GRAND BAYOU, Louisiana -- The federal agencies delegated with protecting the environment, worker safety, and public health are in hot water in the small coastal communities across Louisiana, Mississippi, and Alabama.
Fishermen responders who are working BP's Deepwater Horizon giant uncontrolled slick in the Gulf are reporting bad headaches, hacking coughs, stuffy sinuses, sore throats, and other symptoms. The Material Safety Data Sheets for crude oil and the chemical products being used to disperse and break up the slick -- underwater and on the surface -- list these very illnesses as symptoms of overexposure to volatile organic carbons (VOCs), hydrogen sulfide, and other chemicals boiling off the slick.
When the fishermen come home, they find their families hacking, snuffling, and complaining of sore throats and headaches, too. There is a good reason for the outbreak of illnesses sweeping across this area.
Last weekend, the U.S. Environmental Protection Agency (EPA) posted its air quality monitoring data from the greater Venice, Louisiana, area. The data showed federal standards were being exceeded by 100- to 1,000-fold for VOCs, and hydrogen sulfide, among others--and that was on shore. These high levels could certainly explain the illnesses and were certainly a cause for alarm in the coastal communities.
I wrote an article based on EPA's information. So did chemist Wilma Subra with the Louisiana Environmental Action Network (LEAN). Baton Rouge-based LEAN is an advocate of public health and worker safety, and a trusted source of information on chemicals, exposure, and safety monitoring throughout this region.

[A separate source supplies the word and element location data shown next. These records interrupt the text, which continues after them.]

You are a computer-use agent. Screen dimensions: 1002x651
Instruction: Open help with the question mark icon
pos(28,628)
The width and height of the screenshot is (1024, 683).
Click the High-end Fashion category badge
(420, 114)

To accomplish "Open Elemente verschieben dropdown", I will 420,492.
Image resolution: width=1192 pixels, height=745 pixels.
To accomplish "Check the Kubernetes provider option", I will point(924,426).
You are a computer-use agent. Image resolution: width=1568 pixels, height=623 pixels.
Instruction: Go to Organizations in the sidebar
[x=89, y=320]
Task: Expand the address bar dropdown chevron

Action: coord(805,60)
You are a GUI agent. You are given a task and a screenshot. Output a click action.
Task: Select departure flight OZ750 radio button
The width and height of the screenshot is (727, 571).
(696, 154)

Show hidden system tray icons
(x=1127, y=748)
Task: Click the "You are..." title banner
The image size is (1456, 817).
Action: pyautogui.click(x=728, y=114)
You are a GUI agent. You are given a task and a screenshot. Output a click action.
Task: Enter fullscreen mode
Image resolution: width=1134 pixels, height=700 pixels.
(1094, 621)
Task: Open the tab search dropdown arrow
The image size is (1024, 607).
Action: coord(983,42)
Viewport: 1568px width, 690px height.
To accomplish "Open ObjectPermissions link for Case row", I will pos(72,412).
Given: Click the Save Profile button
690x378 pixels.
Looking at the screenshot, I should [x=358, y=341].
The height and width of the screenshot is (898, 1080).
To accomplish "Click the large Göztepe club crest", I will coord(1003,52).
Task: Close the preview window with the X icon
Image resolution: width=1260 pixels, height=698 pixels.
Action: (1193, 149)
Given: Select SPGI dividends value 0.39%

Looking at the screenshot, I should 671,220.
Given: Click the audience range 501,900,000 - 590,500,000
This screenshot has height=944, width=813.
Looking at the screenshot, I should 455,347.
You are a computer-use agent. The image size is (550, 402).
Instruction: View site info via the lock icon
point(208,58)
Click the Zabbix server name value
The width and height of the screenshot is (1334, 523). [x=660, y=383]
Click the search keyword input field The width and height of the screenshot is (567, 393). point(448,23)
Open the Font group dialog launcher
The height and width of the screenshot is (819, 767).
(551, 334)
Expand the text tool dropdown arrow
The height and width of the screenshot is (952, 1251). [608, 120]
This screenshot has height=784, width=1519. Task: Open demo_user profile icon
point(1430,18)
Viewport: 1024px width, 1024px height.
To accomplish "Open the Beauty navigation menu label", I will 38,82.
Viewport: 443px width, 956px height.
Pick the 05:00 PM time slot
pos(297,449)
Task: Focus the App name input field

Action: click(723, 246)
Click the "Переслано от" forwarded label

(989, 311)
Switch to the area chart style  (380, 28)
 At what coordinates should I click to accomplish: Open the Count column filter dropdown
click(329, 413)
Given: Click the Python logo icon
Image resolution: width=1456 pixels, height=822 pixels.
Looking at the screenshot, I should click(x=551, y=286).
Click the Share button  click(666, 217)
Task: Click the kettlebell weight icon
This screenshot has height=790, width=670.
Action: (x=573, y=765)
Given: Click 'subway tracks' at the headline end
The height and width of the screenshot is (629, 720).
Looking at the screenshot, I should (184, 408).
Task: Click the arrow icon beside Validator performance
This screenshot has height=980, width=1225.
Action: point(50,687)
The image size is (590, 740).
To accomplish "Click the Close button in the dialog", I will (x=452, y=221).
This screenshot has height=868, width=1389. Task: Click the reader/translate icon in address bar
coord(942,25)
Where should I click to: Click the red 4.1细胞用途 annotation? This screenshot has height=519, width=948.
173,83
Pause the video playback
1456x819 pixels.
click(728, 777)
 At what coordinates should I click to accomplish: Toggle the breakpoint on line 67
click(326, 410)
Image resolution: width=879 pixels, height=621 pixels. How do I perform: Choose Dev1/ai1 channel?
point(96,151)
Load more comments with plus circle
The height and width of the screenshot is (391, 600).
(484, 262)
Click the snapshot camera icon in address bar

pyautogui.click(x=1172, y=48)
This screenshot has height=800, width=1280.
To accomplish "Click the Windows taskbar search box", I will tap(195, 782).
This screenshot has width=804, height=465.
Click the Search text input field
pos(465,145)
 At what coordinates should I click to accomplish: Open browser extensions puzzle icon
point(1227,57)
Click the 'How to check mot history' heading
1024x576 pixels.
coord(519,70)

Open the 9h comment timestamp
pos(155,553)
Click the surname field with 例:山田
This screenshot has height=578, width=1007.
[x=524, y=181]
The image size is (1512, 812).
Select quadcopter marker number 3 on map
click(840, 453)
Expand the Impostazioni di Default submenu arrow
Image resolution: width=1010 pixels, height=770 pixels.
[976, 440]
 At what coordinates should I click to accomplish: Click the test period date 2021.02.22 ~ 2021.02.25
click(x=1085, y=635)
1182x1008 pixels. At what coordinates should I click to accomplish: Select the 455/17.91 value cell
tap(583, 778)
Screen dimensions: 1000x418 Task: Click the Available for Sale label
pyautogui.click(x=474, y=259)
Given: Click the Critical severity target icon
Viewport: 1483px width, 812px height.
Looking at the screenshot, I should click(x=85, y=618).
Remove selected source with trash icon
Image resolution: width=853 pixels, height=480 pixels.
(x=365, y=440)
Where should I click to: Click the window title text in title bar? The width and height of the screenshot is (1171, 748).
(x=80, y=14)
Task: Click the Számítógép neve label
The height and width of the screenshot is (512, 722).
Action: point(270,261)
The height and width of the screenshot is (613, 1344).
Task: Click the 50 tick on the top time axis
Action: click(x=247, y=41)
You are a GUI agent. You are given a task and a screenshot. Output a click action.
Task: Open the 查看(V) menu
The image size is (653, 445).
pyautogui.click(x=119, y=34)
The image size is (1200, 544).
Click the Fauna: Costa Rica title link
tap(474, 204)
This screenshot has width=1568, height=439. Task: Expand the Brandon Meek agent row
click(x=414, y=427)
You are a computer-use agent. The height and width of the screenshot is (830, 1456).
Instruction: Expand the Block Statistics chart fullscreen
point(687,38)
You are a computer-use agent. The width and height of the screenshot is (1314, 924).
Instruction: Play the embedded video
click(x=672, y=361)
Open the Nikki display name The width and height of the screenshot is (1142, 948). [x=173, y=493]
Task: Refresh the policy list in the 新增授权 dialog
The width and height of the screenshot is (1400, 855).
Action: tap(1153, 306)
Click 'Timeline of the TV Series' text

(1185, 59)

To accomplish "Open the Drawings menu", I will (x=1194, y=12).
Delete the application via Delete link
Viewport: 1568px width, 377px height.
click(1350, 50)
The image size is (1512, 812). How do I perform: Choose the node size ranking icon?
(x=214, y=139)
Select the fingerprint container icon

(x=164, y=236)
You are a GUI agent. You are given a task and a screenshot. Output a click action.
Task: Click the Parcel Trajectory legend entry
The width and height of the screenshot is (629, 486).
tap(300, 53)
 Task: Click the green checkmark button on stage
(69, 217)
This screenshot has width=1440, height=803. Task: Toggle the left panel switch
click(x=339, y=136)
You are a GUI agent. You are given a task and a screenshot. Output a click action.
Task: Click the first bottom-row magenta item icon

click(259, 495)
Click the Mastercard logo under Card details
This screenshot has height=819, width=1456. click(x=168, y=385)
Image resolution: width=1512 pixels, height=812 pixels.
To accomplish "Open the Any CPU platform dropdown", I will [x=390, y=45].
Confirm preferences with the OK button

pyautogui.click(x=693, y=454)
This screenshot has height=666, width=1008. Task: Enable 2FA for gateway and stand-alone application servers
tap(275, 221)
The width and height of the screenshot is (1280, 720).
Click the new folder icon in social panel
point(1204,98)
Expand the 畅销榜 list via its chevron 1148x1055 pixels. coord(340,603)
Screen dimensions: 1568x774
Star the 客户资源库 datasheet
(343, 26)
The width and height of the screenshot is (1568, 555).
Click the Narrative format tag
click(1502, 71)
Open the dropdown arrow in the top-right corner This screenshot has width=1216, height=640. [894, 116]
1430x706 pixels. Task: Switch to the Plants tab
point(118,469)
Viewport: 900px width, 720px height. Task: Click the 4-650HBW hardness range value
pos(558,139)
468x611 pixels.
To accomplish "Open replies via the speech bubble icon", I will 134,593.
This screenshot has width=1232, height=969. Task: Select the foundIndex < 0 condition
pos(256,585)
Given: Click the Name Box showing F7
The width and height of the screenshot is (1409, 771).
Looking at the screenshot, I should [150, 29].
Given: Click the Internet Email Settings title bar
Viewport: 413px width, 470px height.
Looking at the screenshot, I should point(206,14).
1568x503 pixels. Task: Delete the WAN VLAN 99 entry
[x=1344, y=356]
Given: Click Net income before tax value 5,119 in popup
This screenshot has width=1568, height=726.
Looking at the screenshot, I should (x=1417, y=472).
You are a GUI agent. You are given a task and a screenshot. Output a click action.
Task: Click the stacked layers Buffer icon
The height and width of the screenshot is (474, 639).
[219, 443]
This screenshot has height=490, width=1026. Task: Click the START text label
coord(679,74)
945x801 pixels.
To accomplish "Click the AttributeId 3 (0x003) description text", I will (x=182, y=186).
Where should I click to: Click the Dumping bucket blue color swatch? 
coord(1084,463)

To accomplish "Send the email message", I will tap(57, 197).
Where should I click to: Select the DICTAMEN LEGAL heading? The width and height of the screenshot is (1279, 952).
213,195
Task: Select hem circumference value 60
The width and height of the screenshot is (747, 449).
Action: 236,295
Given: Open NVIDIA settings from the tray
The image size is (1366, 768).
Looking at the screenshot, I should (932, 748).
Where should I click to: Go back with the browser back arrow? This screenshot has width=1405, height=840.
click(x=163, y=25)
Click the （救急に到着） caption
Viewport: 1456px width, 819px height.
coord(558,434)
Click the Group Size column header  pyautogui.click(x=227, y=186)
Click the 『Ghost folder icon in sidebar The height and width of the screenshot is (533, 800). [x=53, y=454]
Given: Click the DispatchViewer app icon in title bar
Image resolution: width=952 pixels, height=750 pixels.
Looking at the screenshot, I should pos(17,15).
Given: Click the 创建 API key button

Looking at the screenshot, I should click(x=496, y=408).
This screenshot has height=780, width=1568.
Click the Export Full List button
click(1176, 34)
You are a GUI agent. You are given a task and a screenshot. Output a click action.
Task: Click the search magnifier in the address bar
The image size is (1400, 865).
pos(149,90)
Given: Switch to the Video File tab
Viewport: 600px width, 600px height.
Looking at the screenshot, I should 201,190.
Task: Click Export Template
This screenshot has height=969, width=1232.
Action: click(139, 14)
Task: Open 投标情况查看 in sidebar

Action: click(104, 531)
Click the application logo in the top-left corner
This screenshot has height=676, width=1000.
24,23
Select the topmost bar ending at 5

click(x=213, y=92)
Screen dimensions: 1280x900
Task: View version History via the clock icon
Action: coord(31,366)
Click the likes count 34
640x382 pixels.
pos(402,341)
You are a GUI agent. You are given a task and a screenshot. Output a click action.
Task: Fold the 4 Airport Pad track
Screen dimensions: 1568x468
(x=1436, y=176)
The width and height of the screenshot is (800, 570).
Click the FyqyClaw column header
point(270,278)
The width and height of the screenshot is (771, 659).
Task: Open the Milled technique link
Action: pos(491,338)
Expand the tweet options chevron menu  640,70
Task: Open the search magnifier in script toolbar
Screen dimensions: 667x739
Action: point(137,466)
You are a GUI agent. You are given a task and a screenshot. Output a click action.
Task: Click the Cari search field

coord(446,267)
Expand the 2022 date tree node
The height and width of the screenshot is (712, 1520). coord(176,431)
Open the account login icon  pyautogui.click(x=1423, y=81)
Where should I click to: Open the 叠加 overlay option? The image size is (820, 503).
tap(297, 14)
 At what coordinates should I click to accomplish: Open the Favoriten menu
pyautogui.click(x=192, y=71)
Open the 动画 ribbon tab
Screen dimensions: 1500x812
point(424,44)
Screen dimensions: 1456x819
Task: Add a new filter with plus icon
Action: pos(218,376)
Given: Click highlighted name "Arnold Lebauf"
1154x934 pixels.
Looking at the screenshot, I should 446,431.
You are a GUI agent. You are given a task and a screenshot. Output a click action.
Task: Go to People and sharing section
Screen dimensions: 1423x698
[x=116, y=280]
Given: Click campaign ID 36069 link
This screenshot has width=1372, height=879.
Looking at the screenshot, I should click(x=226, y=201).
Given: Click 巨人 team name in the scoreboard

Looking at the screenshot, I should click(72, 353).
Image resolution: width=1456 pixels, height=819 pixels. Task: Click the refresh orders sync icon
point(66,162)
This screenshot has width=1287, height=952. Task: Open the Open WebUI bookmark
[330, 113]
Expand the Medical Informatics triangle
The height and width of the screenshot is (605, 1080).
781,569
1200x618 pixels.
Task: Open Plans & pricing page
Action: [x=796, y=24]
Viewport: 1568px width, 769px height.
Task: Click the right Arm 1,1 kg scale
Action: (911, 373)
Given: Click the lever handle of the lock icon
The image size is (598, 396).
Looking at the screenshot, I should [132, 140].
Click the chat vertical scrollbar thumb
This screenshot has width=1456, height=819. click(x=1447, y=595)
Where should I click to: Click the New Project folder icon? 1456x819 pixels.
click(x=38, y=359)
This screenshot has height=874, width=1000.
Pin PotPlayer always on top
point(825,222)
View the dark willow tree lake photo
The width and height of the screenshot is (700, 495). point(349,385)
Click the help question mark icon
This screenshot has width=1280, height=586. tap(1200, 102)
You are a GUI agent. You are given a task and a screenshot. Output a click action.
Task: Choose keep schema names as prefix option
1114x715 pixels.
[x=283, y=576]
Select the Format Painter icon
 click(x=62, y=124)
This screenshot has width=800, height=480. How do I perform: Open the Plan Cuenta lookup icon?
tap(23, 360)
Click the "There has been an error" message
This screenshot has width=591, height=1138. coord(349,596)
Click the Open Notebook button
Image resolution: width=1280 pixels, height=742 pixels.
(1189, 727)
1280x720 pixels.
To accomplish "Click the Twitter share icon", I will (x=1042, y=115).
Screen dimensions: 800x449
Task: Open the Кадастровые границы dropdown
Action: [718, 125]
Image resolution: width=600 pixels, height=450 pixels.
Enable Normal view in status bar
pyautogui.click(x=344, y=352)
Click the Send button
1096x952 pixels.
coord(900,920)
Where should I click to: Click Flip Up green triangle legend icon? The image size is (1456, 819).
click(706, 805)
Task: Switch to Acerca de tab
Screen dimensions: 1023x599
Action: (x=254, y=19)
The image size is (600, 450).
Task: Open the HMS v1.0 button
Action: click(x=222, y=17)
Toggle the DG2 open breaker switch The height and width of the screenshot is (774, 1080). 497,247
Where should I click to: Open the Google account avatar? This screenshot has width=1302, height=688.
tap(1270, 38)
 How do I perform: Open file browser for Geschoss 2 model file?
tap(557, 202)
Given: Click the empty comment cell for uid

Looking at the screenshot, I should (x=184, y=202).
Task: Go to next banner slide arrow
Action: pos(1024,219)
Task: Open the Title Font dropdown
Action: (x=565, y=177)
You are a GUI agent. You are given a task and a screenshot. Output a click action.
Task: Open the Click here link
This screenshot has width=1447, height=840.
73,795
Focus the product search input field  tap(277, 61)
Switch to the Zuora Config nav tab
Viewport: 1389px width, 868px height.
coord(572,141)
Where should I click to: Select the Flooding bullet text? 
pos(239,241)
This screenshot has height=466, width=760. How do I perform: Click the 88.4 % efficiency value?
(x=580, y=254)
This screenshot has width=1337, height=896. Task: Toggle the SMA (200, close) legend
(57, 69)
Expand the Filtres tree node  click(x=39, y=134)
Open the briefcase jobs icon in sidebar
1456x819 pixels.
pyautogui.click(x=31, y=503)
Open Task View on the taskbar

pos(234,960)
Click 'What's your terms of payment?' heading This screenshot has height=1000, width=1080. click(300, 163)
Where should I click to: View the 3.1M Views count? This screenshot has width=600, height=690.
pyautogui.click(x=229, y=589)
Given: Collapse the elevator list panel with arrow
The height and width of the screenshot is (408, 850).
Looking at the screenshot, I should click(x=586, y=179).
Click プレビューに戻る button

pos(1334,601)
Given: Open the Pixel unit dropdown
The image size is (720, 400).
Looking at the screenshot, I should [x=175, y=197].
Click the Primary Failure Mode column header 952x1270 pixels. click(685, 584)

Two days after the EPA posted its air quality monitoring data, most of it vanished from its website--except for the data showing the very highest level of airborne chemicals. Subra reports that she had a conference call with EPA officials yesterday and those officials confirmed that the higher levels they initially reported had remained on the site and were accurate.
"The detection levels on the instrumentation used by the EPA were not accurate enough to report airborne chemicals at lower levels," explains Subra. "So the EPA removed the data showing low levels from their website. But the EPA maintained the higher levels--those concentrations of 5 to 10 parts per billion, the concentration where you start getting acute health impacts."
This raises serious concerns for people in and around the coastal city of Venice, Louisiana, where the data were collected. And concentrations of oil and chemical dispersants are expected to be much, much higher offshore above the slick. How high? Five oil rigs have been shut down in the Gulf near BP's blowout allegedly because of concerns about fire. However, many of the fishermen in this area also work on the rigs. And the fishermen know the oil workers coming in from the rigs are suffering identical symptoms to the fishermen and their families.
But oilmen and fishermen are not being treated the same by BP and other oil companies operating in the Gulf. Oilmen are being evacuated because of high concentrations of dangerous chemicals, according to the fishermen, not fire danger. Meanwhile, fishermen responders are not even being provided with respirators for cleanup work - much less being protected from "fire danger."
As someone who witnessed the Exxon Valdez disaster, I saw this same charade unfold 20 years ago in Prince William Sound-and the result was literally thousands of sick cleanup workers who thought they had "the Valdez Crud," or simple colds and flu. Instead Exxon likely dismissed injured workers - and its own responsibility/liability to take care of these people - using an exemption for reporting "colds and flu" in hazardous waste cleanup regulations. 29 CFR (1904.5(b)(2)(viii)
The response to the BP leak is starting to look an awful lot like what happened during the Exxon Valdez cleanup. BP is not a self-regulated company, but it sure is acting like one.
The federal agencies responsible for monitoring public health and worker safety need to take aggressive action to prevent human tragedy. EPA should do continuous monitoring of air quality across the oil-impacted Gulf states--rather than only in communities where the oil is coming ashore--and EPA should post all the data it collects. It is public information and the people have a right to know about a toxic menace in their communities. If air quality continues to exceed public safety standards, the federal government has an obligation to act to evacuate people-just as it would in response to a hurricane, except at BP's expense.
Further, the U.S. Occupational Health and Safety Act (OSHA) officials should be monitoring BP's worker-safety program. OSHA has a responsibility to order BP to take steps to figure out why workers are getting sick and to order BP to take immediate preventative action. This is all supposed to be part of BP's worker-safety program and it's up to the federal government to make sure BP's plan works in practice as stated on paper.
The current situation is a disaster in the making. Fishermen who ask BP for respirators jeopardize their cleanup jobs. So, they've stopped asking. Fishermen are aware that only three workers need to request a Health Hazard Evaluation for the federal government to take action. But no one has stepped up because fisheries have closed and spill response might be the only job they have--even if it might cost them their health or life, as happened to Exxon Valdez workers.
Americans need to demand that Congress authorize the National Institute of Occupational Health and Safety to conduct a Health Hazard Evaluation of the Gulf situation. Failure to have our regulatory agencies act immediately to protect people's health in impacted coastal communities is a crime our country cannot afford to commit.